Muy temprano me sonó ese día el celular. Me limpié las lagañas para ver en la pantalla el nombre del intruso que me sacaba del dichoso sueño mañanero. “Es José Eustorgio”, le dije con un codazo a mi mujer, que se acomodó a mi lado para escuchar la llamada del jefe. “Le va a aumentar el sueldo”, me susurró ella al oído.
-Aliste la mejor ropita que tenga y el chingue de baño y se me va para Panamá-. La voz era autoritaria, y no dejaba margen de duda. “Patricia le da los pasajes y los viáticos”.
-¿A Panamá, yo?
-Sí, quiero que cubra con su estilo la Cumbre de las Américas.
“Me manda para Panamá” le dije a mi mujer, tapando la bocina del celular. Vi su cara de desilusión. Como de tristeza. Entonces me atreví a preguntarle al Jefe: “¿Puedo ir acompañado?”. El click del celular me indicó que el jefe había colgado.
La Cumbre comenzaba al otro día, así que salté de la cama con la agilidad que me permiten mis casi setenta años y mis lánguidas piernas.
Aún estaba bajo la ducha cuando escuché a mi mujer que me llamaba desde afuera del baño.
-¿Mijo?
-Diga, mija.
-Yo creo que no debería ir a Panamá.
Me quedé con el jabón en la mano. La Vieja Sara tiene destellos de sabiduría, de modo que decidí escucharla:
-¿Y esa joda?
-Mire, su inglés no es muy fluido, ¿cómo se va a entender con Barack? (Mi mujer llama a todos por su nombre de pila).
-Hay traductores –dije, restregándome las axilas.
-No es lo mismo. ¿Y qué le va a decir a Nicolás, cuando se lo encuentre de frente, usted que vive mamándole gallo? ¿Y cuando Rafael lo mire con esa mirada de buey furioso, usted qué va a hacer, ah? ¿Y si Evo ni lo determina?
Mi mujer siguió con la retahíla de todos los presidentes izquierdosos de la región, mientras mis ilusiones se iban derritiendo con el agua.

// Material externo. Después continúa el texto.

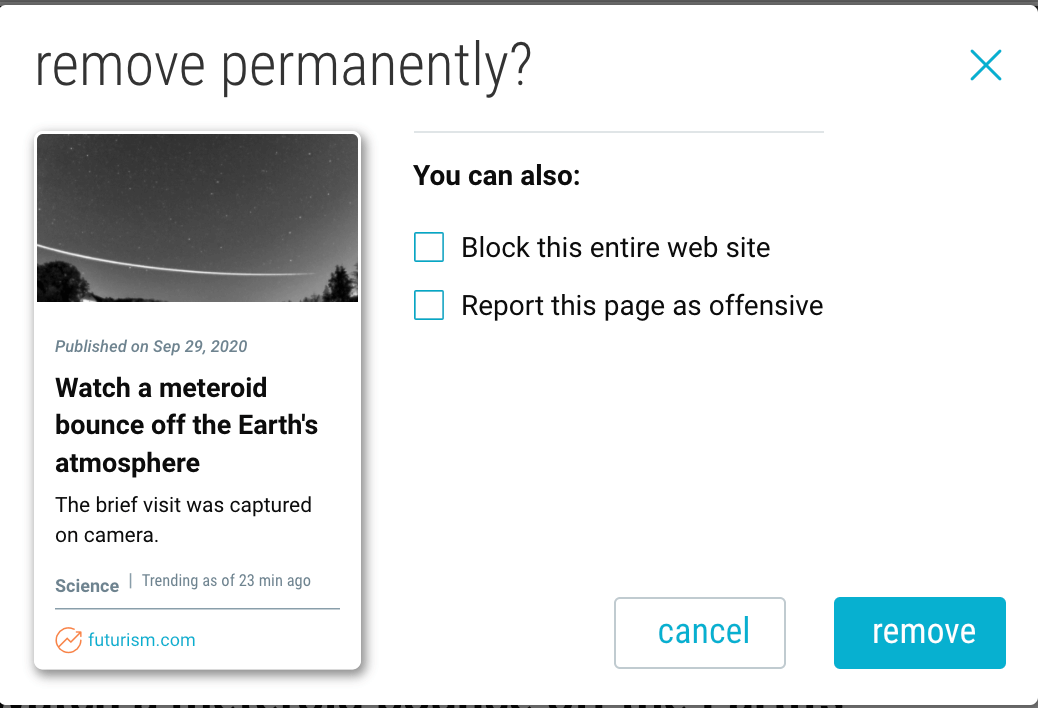Click the 'You can also:' heading
This screenshot has height=708, width=1038.
[496, 175]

Porque no es cuestión de todos los días poder asistir por cuenta del tanque al Paraíso fiscal, pernoctar en hoteles de ocho estrellas, codearme con los mandamases del continente, asistir a espectáculos privados con reinas y modelos privadas, ni zambullirme en aguas climatizadas con las mejores compañías femeninas.

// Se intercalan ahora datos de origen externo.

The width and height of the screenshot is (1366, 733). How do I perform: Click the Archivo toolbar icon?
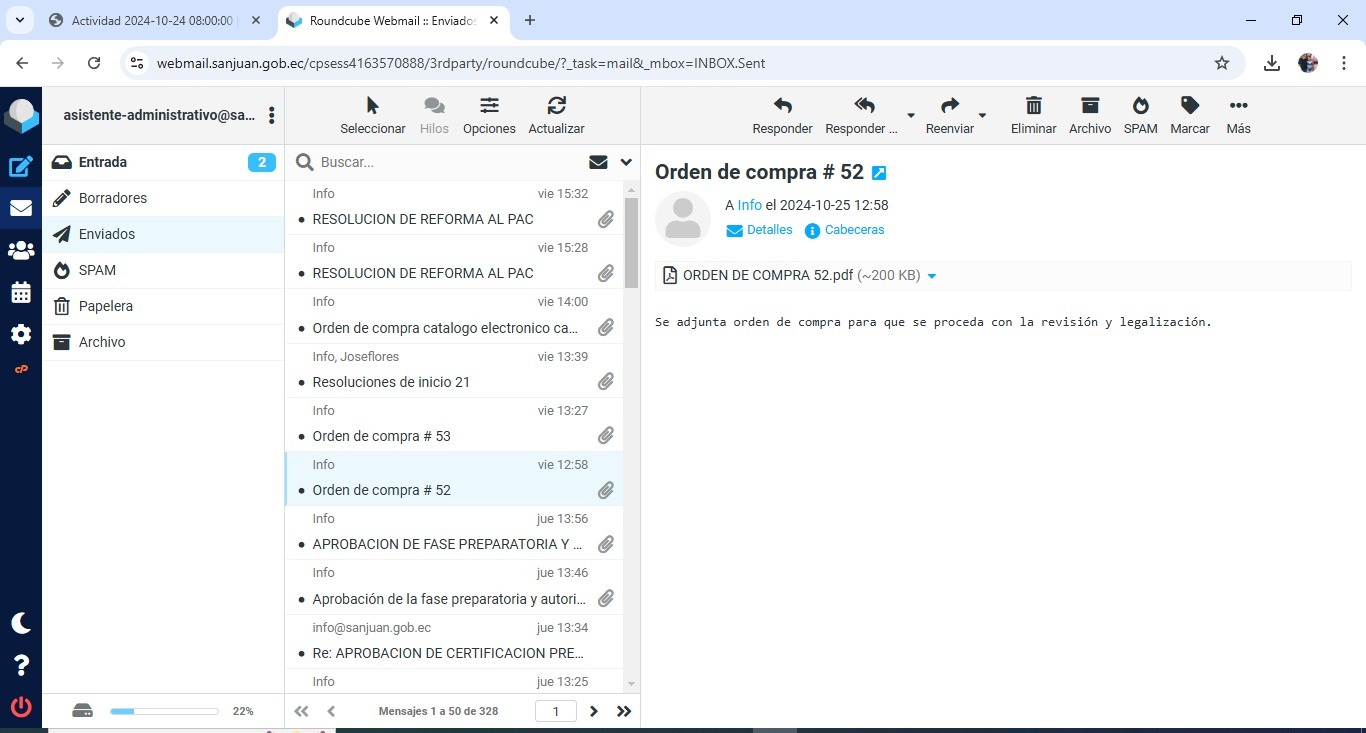[1089, 106]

Y, de golpe, todo se me derrumbaba por las consideraciones de mi mujer. Resolví, entonces, por primera y única vez en mi vida no hacerle caso a ella. Ensayé, allí, en el baño, la mejor sonrisa para Rafael y el mejor abrazo para Raúl. Me hice el propósito de no reclamarle a Daniel lo de las millas marinas. Y a Nico, lo trataría con la confianza del paisanaje.
Pero quedaba el inconveniente del inglés para entenderme con Barack. En voz alta comencé a repasar, bajo la regadera, el to be, con el que no batallaba desde el bachillerato. En esas estaba cuando sentí el grito de mi mujer que me decía: “¿Soñando en inglés? ¡Lo que faltaba! Un bilingüe en la cama”. Me desperté, turulato, sin haber podido ir a la Cumbre.